Keeping Score: Pastor + God, A Majority?

Guess it doesn’t really matter what our denomination is, seems we all may face a contentious lot! How we stand in the face of those trials and opposition is our witness to the peace of God residing in us. Personally though, some times I like the sound of thunder and the flash of lightning. 😉

Isaac Asimov, familiar to many as a noted scientist and author, once told a hilarious story about a Rabbi Feldman who was having trouble with his congregation. It seemed they could agree upon nothing. The president of the congregation said, “Rabbi, this cannot be allowed to continue. Come, there must be a conference, and we must settle all areas of dispute once and for all.” The rabbi agreed. At the appointed time, therefore, the rabbi, the president, and ten elders met in the conference room of the synagogue, sitting about a magnificent mahogany table.

One by one the issues were dealt with and on each issue, it became more and more apparent that the rabbi was a lonely voice in the wilderness. The president of the synagogue said, “Come, Rabbi, enough of this.
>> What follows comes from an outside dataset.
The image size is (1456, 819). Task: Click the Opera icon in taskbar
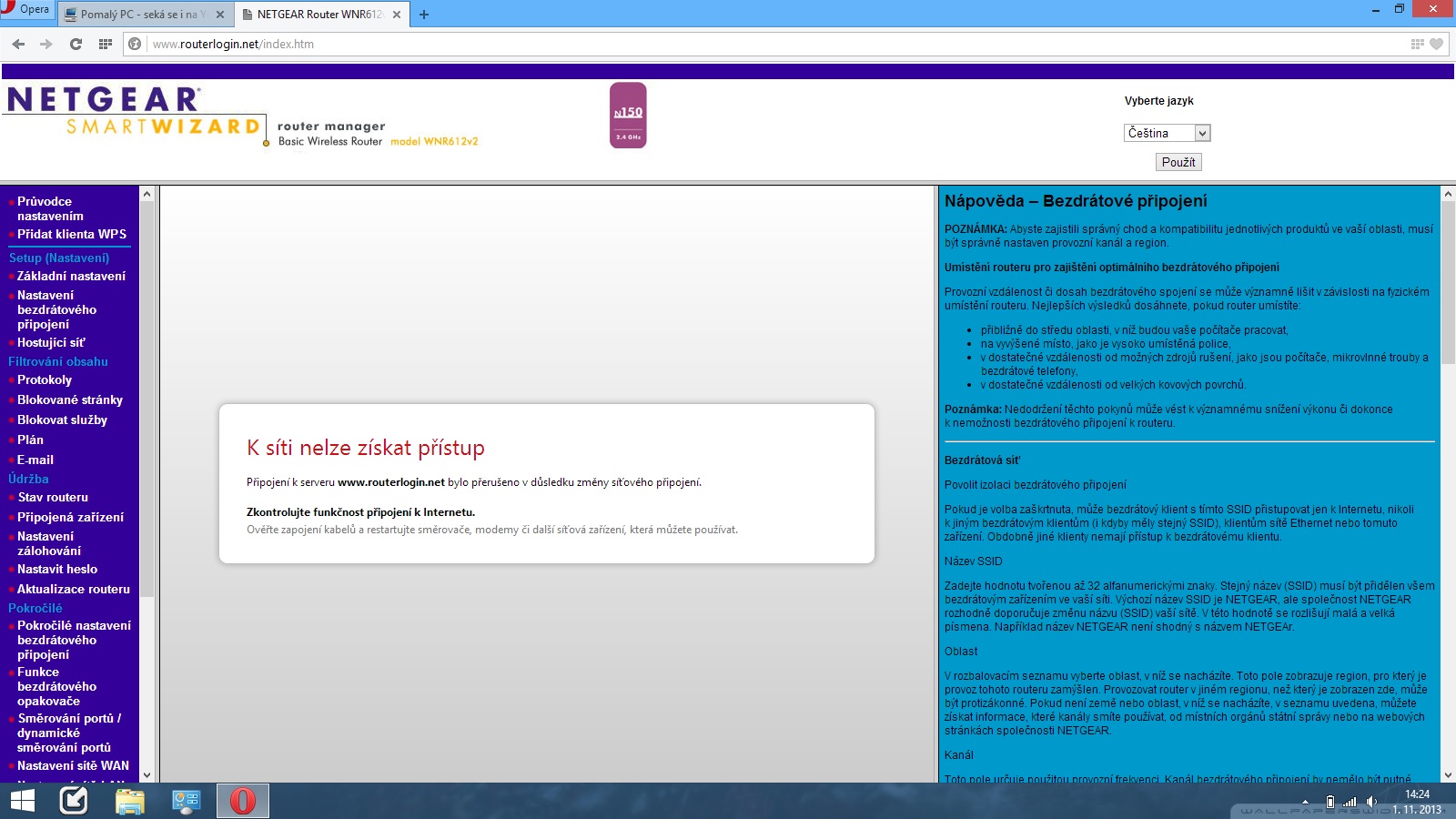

Let us vote and allow the majority to rule.” He passed out the slips of paper and each man made his mark. The slips were collected and the president said, “You may examine them, Rabbi. It is eleven to one against you. We have the majority.” Whereupon the rabbi rose to his feet in offended majesty. “So,” he said, “you now think because of the vote that you are right and I am wrong. Well, that is not so. I stand here” –and he raised his arms impressively– “and call upon the Holy One of Israel to give us a sign that I am right and you are wrong.” And as he said this, there came a frightful crack of thunder and a brilliant flash of lightning that struck the mahogany table and cracked it in two. The room was filled with smoke and fumes, and the president and the elders were hurled to the floor. Through the carnage, the rabbi remained erect and untouched, his eyes flashing and a grim smile on his face. Slowly, the president lifted himself above what was left of the table. His hair was singed, his glasses were hanging from one ear, his clothing was in disarray.

Finally he said, “All right, eleven to two. But we still have the majority.”